**Try it**
Reproduce every entry exactly and leave its pictures out.

== Source material ==

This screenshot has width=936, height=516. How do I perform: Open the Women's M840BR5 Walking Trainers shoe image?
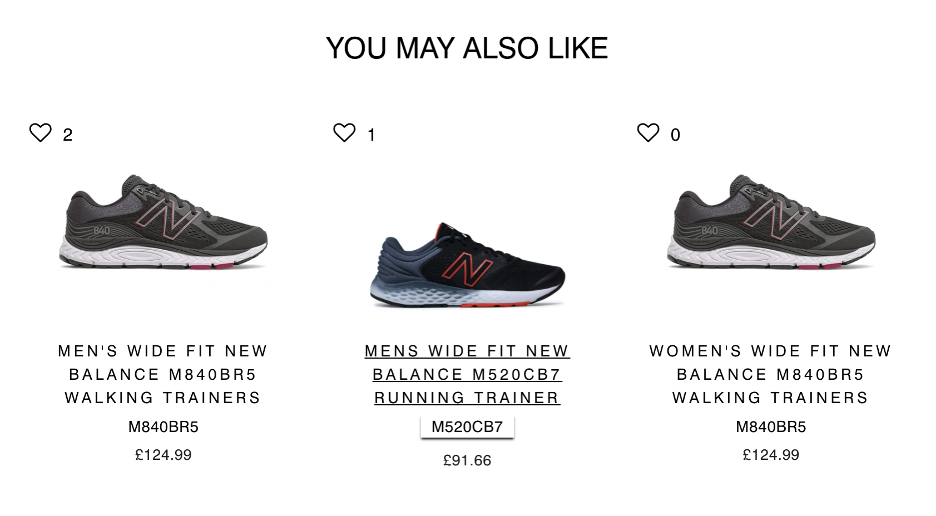point(771,222)
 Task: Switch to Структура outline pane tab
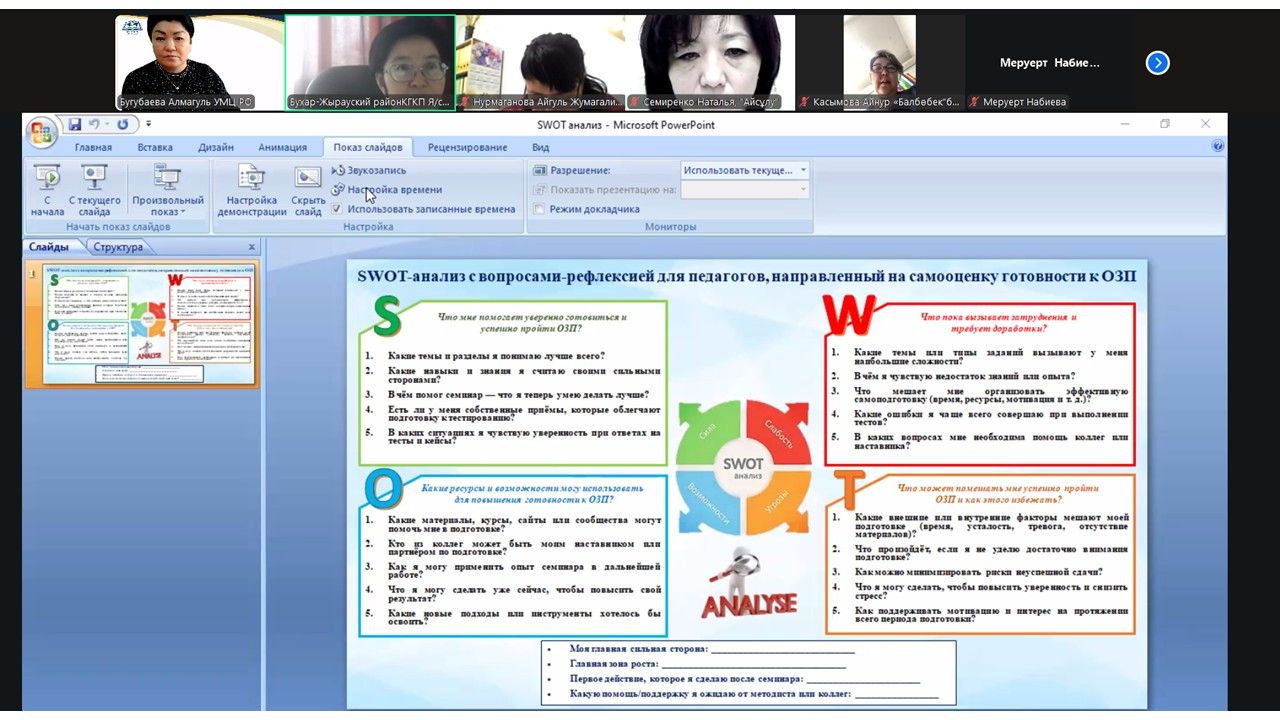(x=118, y=247)
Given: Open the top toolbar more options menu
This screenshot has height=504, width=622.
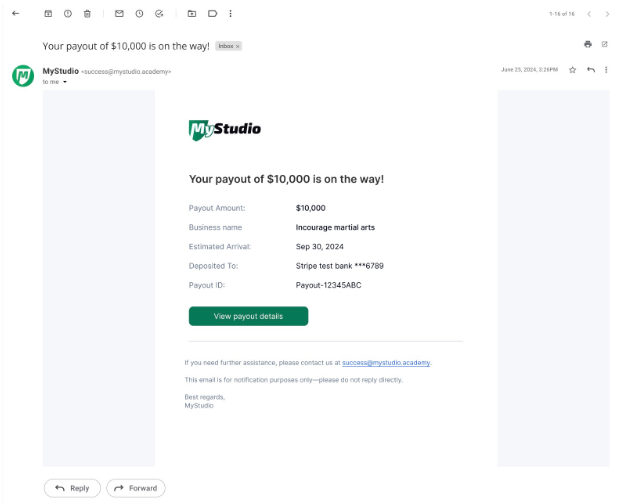Looking at the screenshot, I should pyautogui.click(x=231, y=13).
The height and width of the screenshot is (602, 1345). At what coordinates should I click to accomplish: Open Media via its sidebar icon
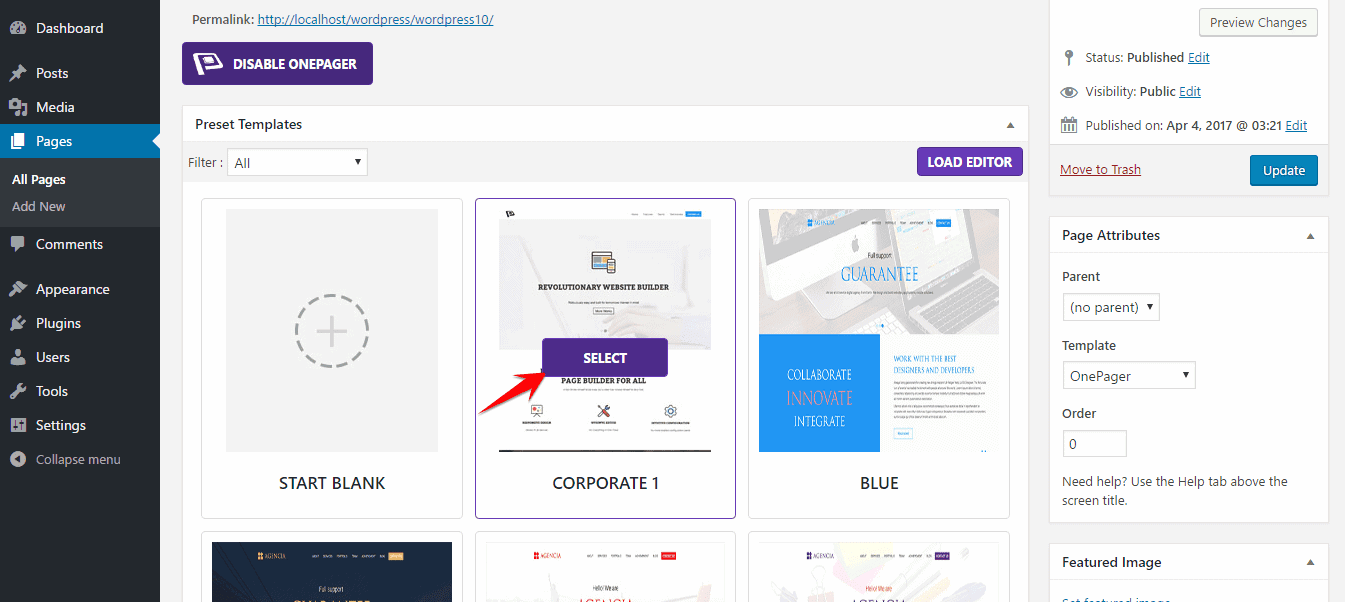[x=18, y=107]
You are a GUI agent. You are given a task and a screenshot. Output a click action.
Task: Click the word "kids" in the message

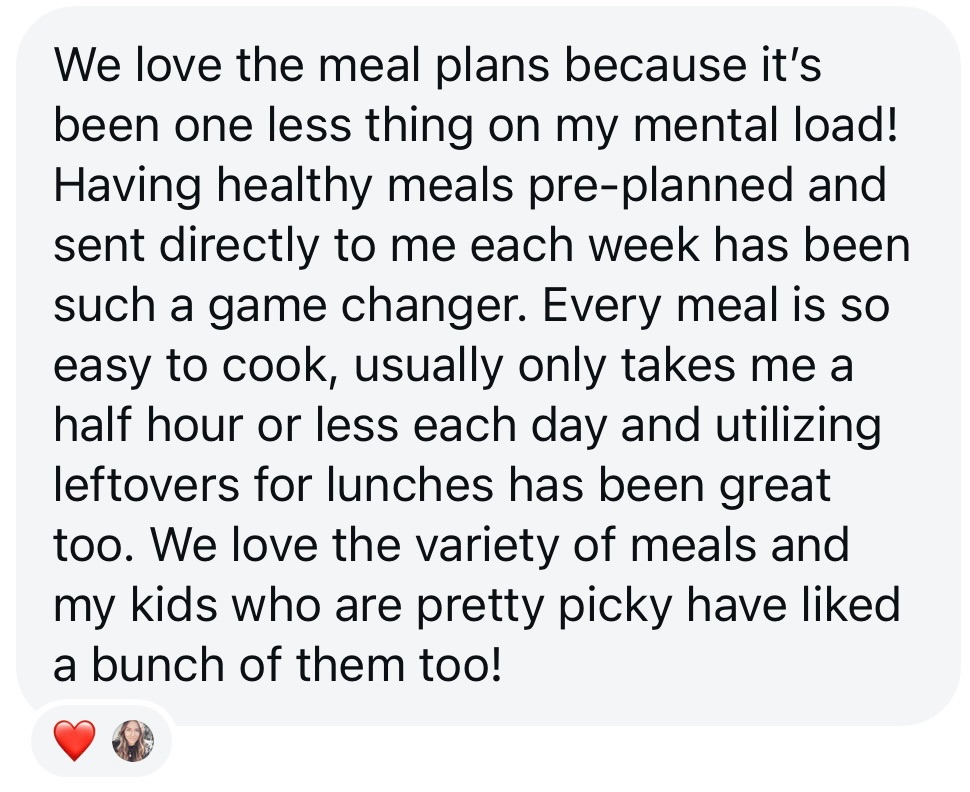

===

**Output of the exercise**
This screenshot has width=936, height=516. How do I perform: Open the Women's M840BR5 Walking Trainers shoe image?
point(771,222)
 Task: Switch to Структура outline pane tab
(x=118, y=247)
Given: Open the top toolbar more options menu
This screenshot has height=504, width=622.
Looking at the screenshot, I should pyautogui.click(x=231, y=13).
The height and width of the screenshot is (602, 1345). At what coordinates should I click to accomplish: Open Media via its sidebar icon
[x=18, y=107]
You are a GUI agent. You are given a task and a screenshot. Output a click action.
Task: Click the word "kids" in the message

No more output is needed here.